WHAT IS NEEDED
Write down each entry precisely as given.

PROVIDED MATERIAL

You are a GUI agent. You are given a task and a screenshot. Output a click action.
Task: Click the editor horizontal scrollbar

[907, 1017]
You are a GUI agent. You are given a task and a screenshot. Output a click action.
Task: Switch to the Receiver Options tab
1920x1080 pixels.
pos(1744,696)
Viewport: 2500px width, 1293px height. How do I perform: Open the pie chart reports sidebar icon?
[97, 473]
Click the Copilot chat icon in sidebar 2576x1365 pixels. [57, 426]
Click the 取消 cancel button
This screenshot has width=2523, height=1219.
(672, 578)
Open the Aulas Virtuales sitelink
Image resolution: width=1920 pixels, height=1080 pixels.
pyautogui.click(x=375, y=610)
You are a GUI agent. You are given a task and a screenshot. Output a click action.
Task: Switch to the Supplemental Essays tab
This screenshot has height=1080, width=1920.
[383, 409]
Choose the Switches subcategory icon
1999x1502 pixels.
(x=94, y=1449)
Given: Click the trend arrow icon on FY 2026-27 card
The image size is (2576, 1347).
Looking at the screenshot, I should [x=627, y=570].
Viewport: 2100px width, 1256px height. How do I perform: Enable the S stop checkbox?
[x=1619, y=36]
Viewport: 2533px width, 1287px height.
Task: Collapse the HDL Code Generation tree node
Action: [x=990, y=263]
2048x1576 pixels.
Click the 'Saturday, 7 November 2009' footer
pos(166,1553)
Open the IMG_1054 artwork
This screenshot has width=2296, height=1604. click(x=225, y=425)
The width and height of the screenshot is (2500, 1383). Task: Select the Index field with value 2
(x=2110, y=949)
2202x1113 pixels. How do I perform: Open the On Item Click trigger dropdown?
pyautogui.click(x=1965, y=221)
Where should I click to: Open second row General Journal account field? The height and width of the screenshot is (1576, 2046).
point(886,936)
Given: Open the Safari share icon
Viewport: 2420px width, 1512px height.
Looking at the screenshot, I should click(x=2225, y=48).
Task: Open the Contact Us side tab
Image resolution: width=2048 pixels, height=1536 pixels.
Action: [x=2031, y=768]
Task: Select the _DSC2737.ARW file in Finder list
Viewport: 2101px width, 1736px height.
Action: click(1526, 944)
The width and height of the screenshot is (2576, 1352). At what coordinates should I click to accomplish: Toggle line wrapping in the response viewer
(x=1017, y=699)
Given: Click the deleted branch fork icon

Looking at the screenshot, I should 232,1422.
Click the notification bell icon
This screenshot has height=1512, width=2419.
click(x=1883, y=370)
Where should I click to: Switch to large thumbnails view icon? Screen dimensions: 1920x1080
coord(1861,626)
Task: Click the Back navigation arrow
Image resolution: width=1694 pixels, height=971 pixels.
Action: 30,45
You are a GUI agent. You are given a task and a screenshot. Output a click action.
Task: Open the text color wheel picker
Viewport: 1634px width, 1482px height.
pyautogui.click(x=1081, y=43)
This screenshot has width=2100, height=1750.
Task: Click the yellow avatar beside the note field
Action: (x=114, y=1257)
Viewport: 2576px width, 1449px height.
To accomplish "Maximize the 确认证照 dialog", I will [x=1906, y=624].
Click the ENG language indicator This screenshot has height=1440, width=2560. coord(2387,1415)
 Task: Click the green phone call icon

WRITTEN ANSWER
You are a GUI agent. You are given a task and a screenshot. Output a click action.
Task: Click the editor horizontal scrollbar

[907, 1017]
You are a GUI agent. You are given a task and a screenshot. Output a click action.
Task: Switch to the Receiver Options tab
1920x1080 pixels.
pos(1744,696)
Viewport: 2500px width, 1293px height. How do I perform: Open the pie chart reports sidebar icon?
[97, 473]
Click the Copilot chat icon in sidebar 2576x1365 pixels. [57, 426]
Click the 取消 cancel button
This screenshot has width=2523, height=1219.
(672, 578)
Open the Aulas Virtuales sitelink
Image resolution: width=1920 pixels, height=1080 pixels.
pyautogui.click(x=375, y=610)
You are a GUI agent. You are given a task and a screenshot. Output a click action.
Task: Switch to the Supplemental Essays tab
This screenshot has height=1080, width=1920.
[383, 409]
Choose the Switches subcategory icon
1999x1502 pixels.
(x=94, y=1449)
Given: Click the trend arrow icon on FY 2026-27 card
The image size is (2576, 1347).
Looking at the screenshot, I should [x=627, y=570].
Viewport: 2100px width, 1256px height. How do I perform: Enable the S stop checkbox?
[x=1619, y=36]
Viewport: 2533px width, 1287px height.
Task: Collapse the HDL Code Generation tree node
Action: [x=990, y=263]
2048x1576 pixels.
Click the 'Saturday, 7 November 2009' footer
pos(166,1553)
Open the IMG_1054 artwork
This screenshot has width=2296, height=1604. click(x=225, y=425)
The width and height of the screenshot is (2500, 1383). Task: Select the Index field with value 2
(x=2110, y=949)
2202x1113 pixels. How do I perform: Open the On Item Click trigger dropdown?
pyautogui.click(x=1965, y=221)
Where should I click to: Open second row General Journal account field? The height and width of the screenshot is (1576, 2046).
point(886,936)
Given: Open the Safari share icon
Viewport: 2420px width, 1512px height.
Looking at the screenshot, I should click(x=2225, y=48).
Task: Open the Contact Us side tab
Image resolution: width=2048 pixels, height=1536 pixels.
Action: [x=2031, y=768]
Task: Select the _DSC2737.ARW file in Finder list
Viewport: 2101px width, 1736px height.
Action: click(1526, 944)
The width and height of the screenshot is (2576, 1352). At what coordinates should I click to accomplish: Toggle line wrapping in the response viewer
(x=1017, y=699)
Given: Click the deleted branch fork icon

Looking at the screenshot, I should 232,1422.
Click the notification bell icon
This screenshot has height=1512, width=2419.
click(x=1883, y=370)
Where should I click to: Switch to large thumbnails view icon? Screen dimensions: 1920x1080
coord(1861,626)
Task: Click the Back navigation arrow
Image resolution: width=1694 pixels, height=971 pixels.
Action: 30,45
You are a GUI agent. You are given a task and a screenshot. Output a click action.
Task: Open the text color wheel picker
Viewport: 1634px width, 1482px height.
pyautogui.click(x=1081, y=43)
This screenshot has width=2100, height=1750.
Task: Click the yellow avatar beside the note field
Action: (x=114, y=1257)
Viewport: 2576px width, 1449px height.
To accomplish "Maximize the 确认证照 dialog", I will [x=1906, y=624].
Click the ENG language indicator This screenshot has height=1440, width=2560. coord(2387,1415)
 Task: Click the green phone call icon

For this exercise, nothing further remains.